Ayer 5 de Mayo de 2008 salí con furia a dar un paseo, era muy tarde, las 21:15 , todavía se veía. La saqué del carro y nada más pisar el campo, enseguida quedó en muestra, muy firme, pensé que sería algún pájaro, pero su firmeza me hacía dudar y de repente rompió la muestra y corría como si algo hubiera salido. Ví como seguía un rastro por la linde de un sembrado, pero muy rápido, desapareció de mi vista y esperé a que viniera.

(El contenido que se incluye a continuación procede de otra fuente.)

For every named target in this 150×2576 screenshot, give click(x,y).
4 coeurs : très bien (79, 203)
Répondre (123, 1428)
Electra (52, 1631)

Pasaron varios minutos y como no venía, decidí ir en su busca, ya casi no se veía, pero por donde desapareció Furia, venía hacia mi una LIEBRE, entonces divisé a Furia que llevaba su rastro. Así estuvo durante una hora.

Me marchaba hacia el coche, cuando ella seguía con el rastro y se marchó hacia las carrasquillas(zona cercana a su salida), la esperé bastante y como no aparecía me marché al coche, donde la esperé otros 15 minutos. Aunque no sea la pieza de caza que después buscará, no me importaba lo que estaba haciendo, es más, me gustaba porque demostró tenacidad, buena nariz, aficción y en el primer contacto, muestra.

Dicho lo anterior, buscó con arreglo al estardar de la raza, pero cuando tuvo que bajar la nariz, supo hacerlo, algo muy importante, para la caza con escopeta y en los terrenos que nos movemos.

Estoy muy contento con la evolución de Furia.